[Begin Reading passage]

531 Trading Days Without an Incident
The S&P 500 has gone 531 trading days without a 10% decline. Therefore, a correction has to be waiting in the shadows, ready to gut trading accounts and scare away the money that found its way back into stocks so far this year…
Or maybe not.
Let’s can the speculation and check the facts.
Aside from last week’s two big back-and-forth swings, the broad market has remained locked in a tight trading range for nearly three weeks.
We got the churn I was looking for — albeit with a shake-out in the middle. Stocks have hit the pause button to help digest their October gains.
Still, many investors are freaked out right now. The broad market is coming up on the one year anniversary of its big push higher — and plenty of talk about an imminent correction has flooded financial news stories.
But the market’s big run isn’t unprecedented. And it doesn’t necessarily mean a pullback is near, David Rosenberg of Gluskin Sheff & Associates reminded The Wall Street Journal.
Well, first of all, the 2003-2007 bull market made it four years without a 10% pullback. And if you look back another decade, there weren’t any 10% drops from October 1990 through 1997. That’s 1,767 trading days, in case you’re keeping track.

[End Reading passage]
[Begin Data shown]

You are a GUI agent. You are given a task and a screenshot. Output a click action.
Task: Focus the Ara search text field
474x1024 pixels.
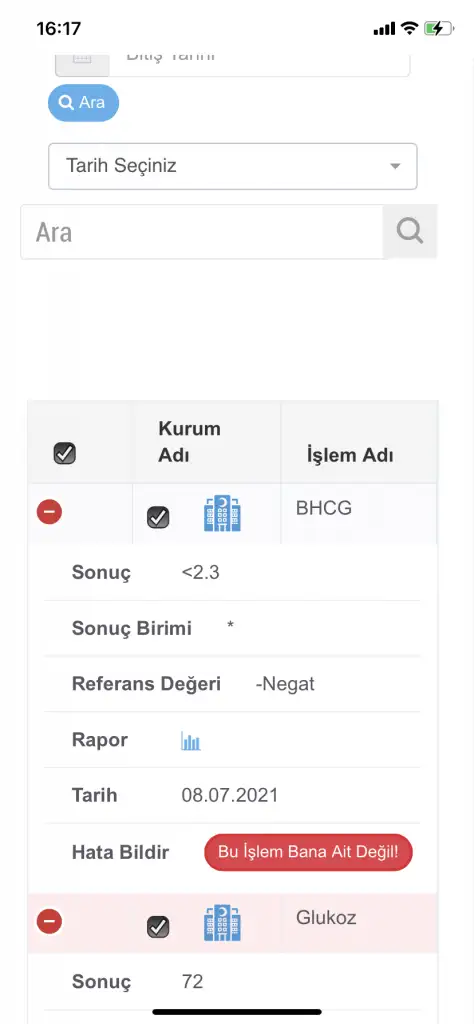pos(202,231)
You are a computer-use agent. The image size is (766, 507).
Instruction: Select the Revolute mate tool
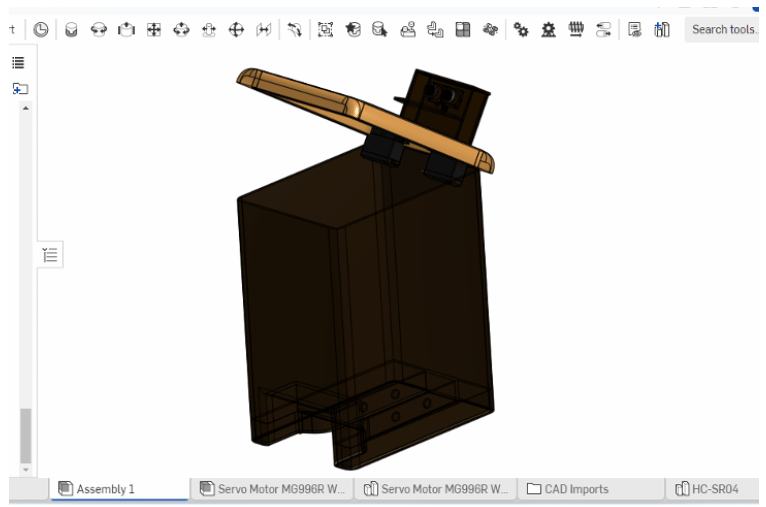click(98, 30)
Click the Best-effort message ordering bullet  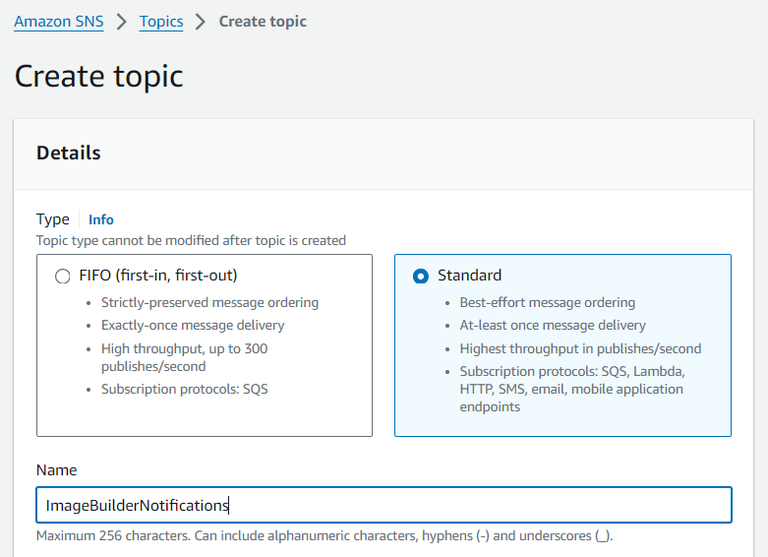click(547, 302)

[End Data shown]

**Directive 1**
Reproduce the entire article on the S&P 500's streak without a 10% decline, word for word.
**Directive 2**
Gather each line of the records that contains the word "agent".

**Full answer 1**
531 Trading Days Without an Incident
The S&P 500 has gone 531 trading days without a 10% decline. Therefore, a correction has to be waiting in the shadows, ready to gut trading accounts and scare away the money that found its way back into stocks so far this year…
Or maybe not.
Let’s can the speculation and check the facts.
Aside from last week’s two big back-and-forth swings, the broad market has remained locked in a tight trading range for nearly three weeks.
We got the churn I was looking for — albeit with a shake-out in the middle. Stocks have hit the pause button to help digest their October gains.
Still, many investors are freaked out right now. The broad market is coming up on the one year anniversary of its big push higher — and plenty of talk about an imminent correction has flooded financial news stories.
But the market’s big run isn’t unprecedented. And it doesn’t necessarily mean a pullback is near, David Rosenberg of Gluskin Sheff & Associates reminded The Wall Street Journal.
Well, first of all, the 2003-2007 bull market made it four years without a 10% pullback. And if you look back another decade, there weren’t any 10% drops from October 1990 through 1997. That’s 1,767 trading days, in case you’re keeping track.

**Full answer 2**
You are a GUI agent. You are given a task and a screenshot. Output a click action.
You are a computer-use agent. The image size is (766, 507).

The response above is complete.